Hearing its pleasant descending trill is one thing, making a visual sighting of this reclusive species is another.
Canyon Wren Singers Communicate Territories
Territorial males lower the frequency of their notes to intimidate trespassing males, even adding harsh end-notes. In a dry Chihuahuan desert canyon of west Texas, recordist Daniel Lane documented a synchronized male-female duet:
“The presumed male (typical song) was perched on the exhaust vent of an old fort,” Lane wrote in Xeno-Canta, a sharing site for bird songs from around the world. “The presumed female (raspier song) was perched on a rock nearby, then flew past the first bird. The lack of aggressive behavior suggests that they were probably a pair.”
Canyon Wrens are understandably romanticized. A bed & breakfast in Sedona, Ariz., named after the bird invites guests “to avoid the hustle and bustle of daily life in the city.”
Daniel Lane’s recording of a male-female Canyon Wren duet in May 2008 in Presidio County, Texas.
Edward Abbey connects with Canyon Wrens
Edward Abbey, essayist and author of Desert Solitaire: A Season in the Wilderness, opposed the dams that inundated the deep canyons of the Colorado and other Mountain West rivers. He viewed the Canyon Wren living in those canyons as an icon for beautiful, lonely places. Walking the isolated canyons of Guadalupe Mountains National Park in West Texas, Abbey wrote a remembrance of its oak-lined canyons:
“…For a long time, we sit in the shade of the blessed trees, listening to Canyon Wrens, to the scream of a Red-tailed Hawk high against the cliffs, to the moan of the wind. We watch the evening sun go down beyond the dry lakes of salt and the far northwestern mountains out in New Mexico. This is a harsh, dry, bitter place, lonely as a dream. But I like it.”
It’s no wonder Abbey found a kindred spirit in the Canyon Wren, a beautifully vocal non-migratory bird.
For intrepid birders who trek southeast Arizona’s Madera, Montosa and other canyons, the wren’s musical songs seem like they’re sung by the vertical rocks. The Canyon Wren uses a long decurved bill and flattened forehead to probe small crevices for spiders, ants and beetles.
Their prey is their main source of liquids.
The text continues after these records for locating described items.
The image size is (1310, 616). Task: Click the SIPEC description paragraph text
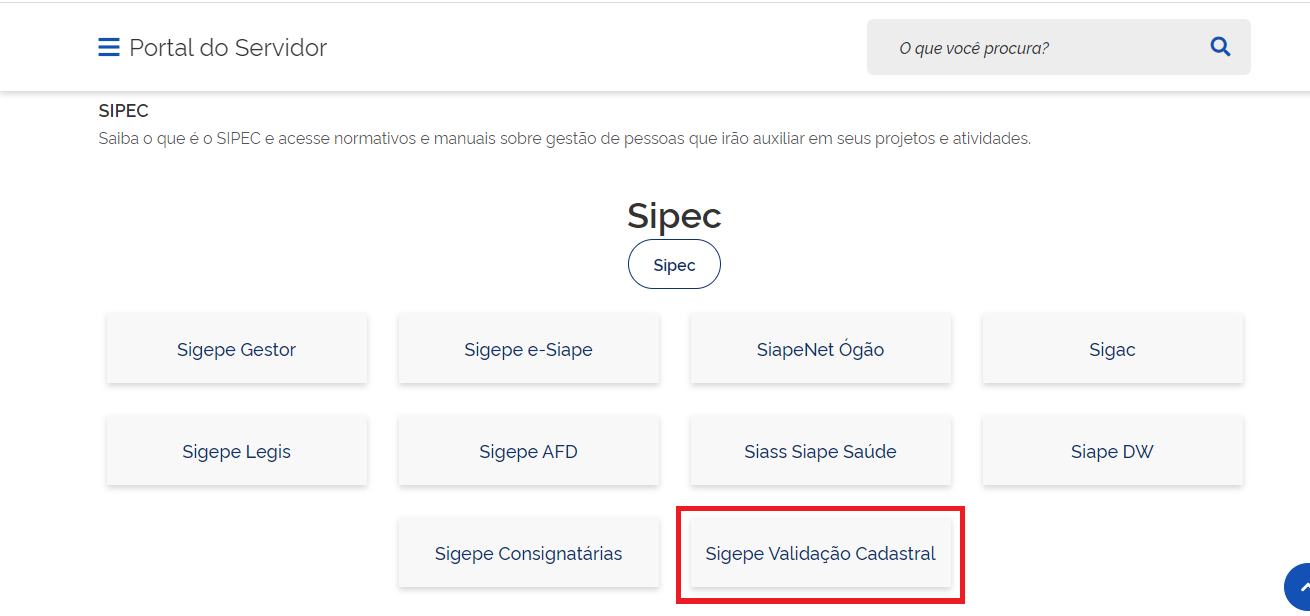pyautogui.click(x=564, y=139)

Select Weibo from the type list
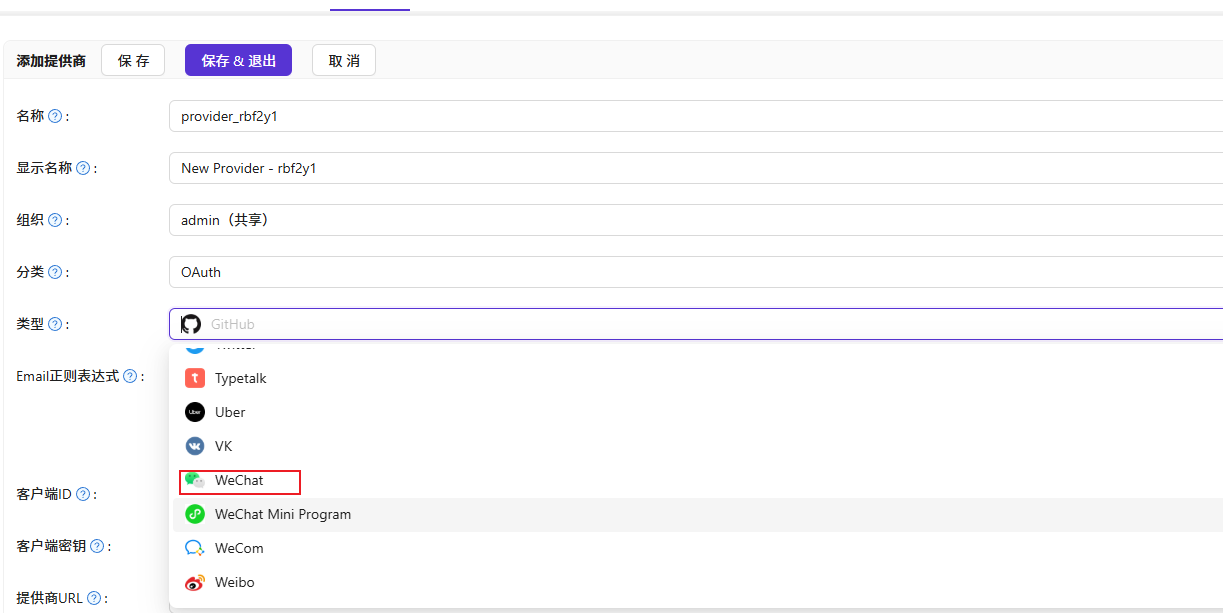(235, 582)
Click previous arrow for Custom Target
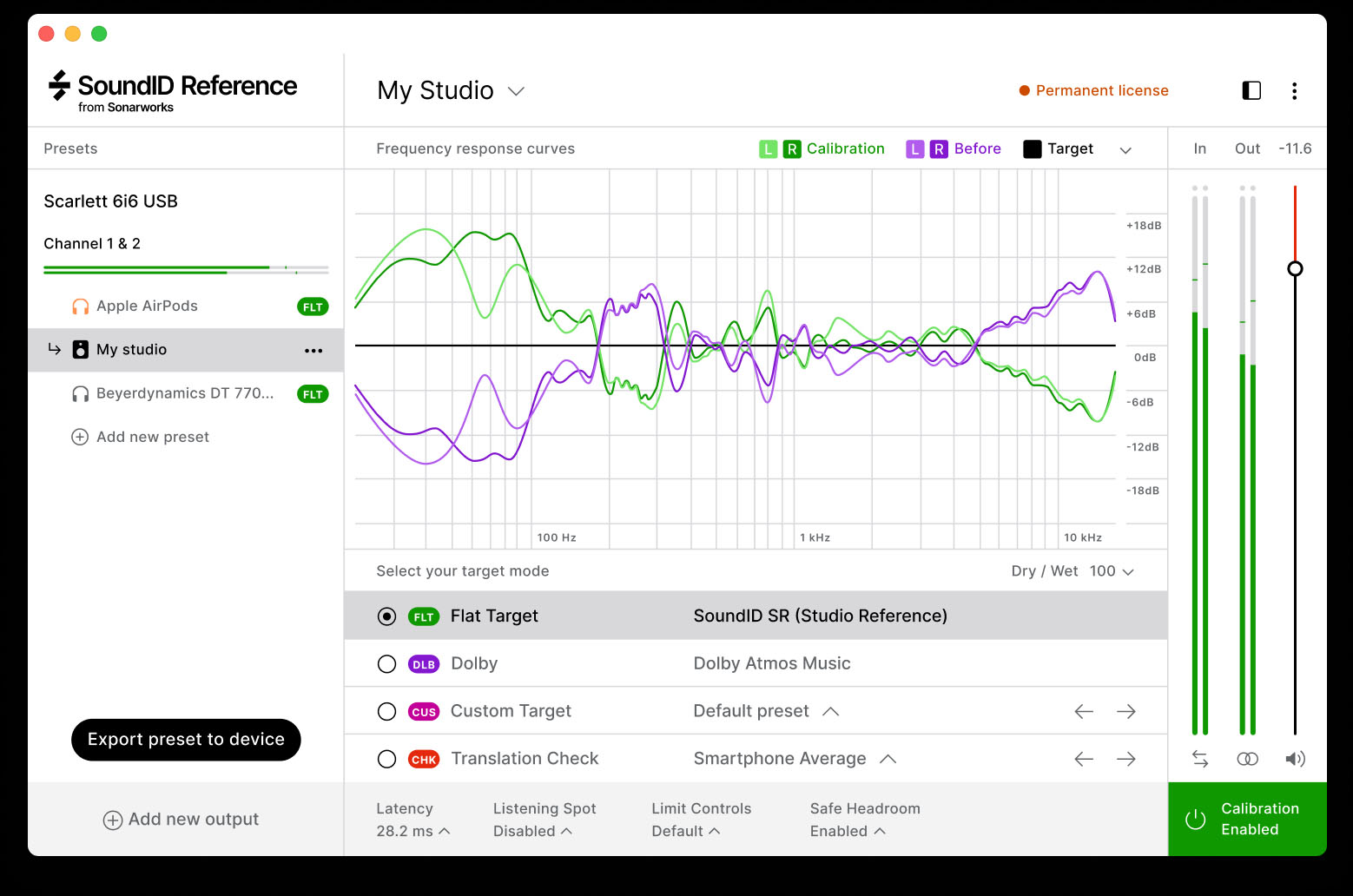This screenshot has height=896, width=1353. tap(1084, 712)
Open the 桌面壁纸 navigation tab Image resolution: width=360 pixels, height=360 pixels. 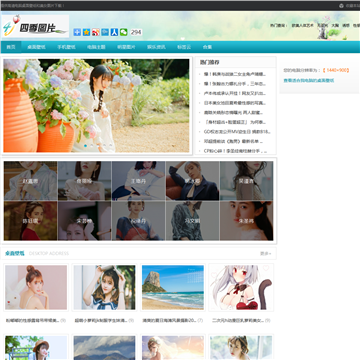pos(36,47)
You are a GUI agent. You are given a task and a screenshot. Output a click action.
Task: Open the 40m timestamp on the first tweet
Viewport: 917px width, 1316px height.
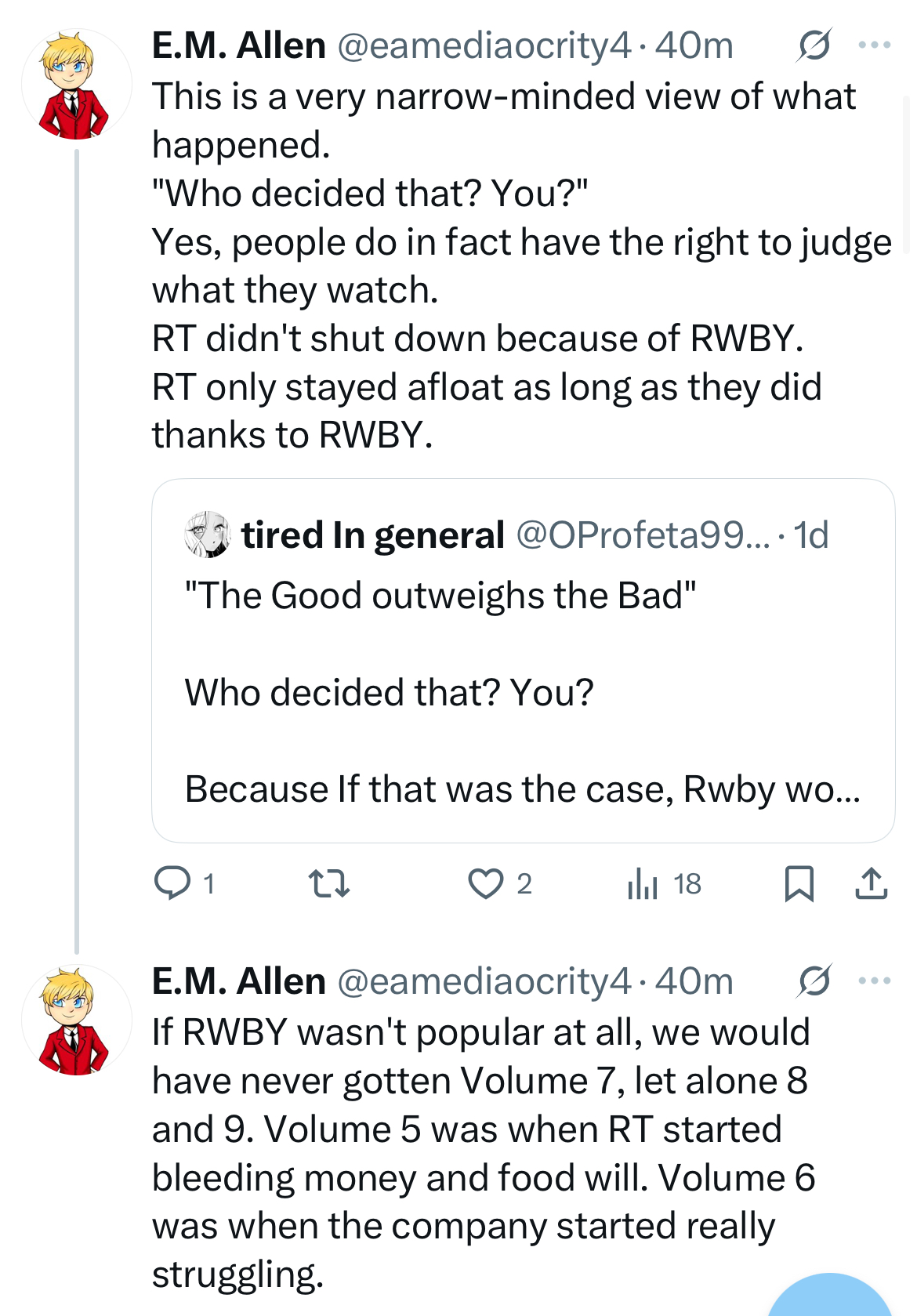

Researchers who noted the birds that appeared at a year-round spring in the desert near Riverside, California, saw Canon, Rock and Bewick’s Wrens, “all foraging near the water’s edge without once trying to drink.”
They build nests in caves, crevices, archaeological ruins and other protected, out-of-the-way places. One pair in Larimer County, Colorado, nested inside a metal storage cabinet within an abandoned storage shed.
Northern Colorado University Biology Professor Lauryn Benedict found another pair of wrens nesting in a spherical Cliff Swallow nest plastered against a cliff above Horsetooth Reservoir, part of the Big Thompson River Project west of Fort Collins.
“The Canyon Wrens occupied the swallow nest prior to the arrival of migrating Cliff Swallows, and repelled swallows from the nest during incubation and chick-rearing,” Benedict wrote in the July 2013 issue of Colorado Birds.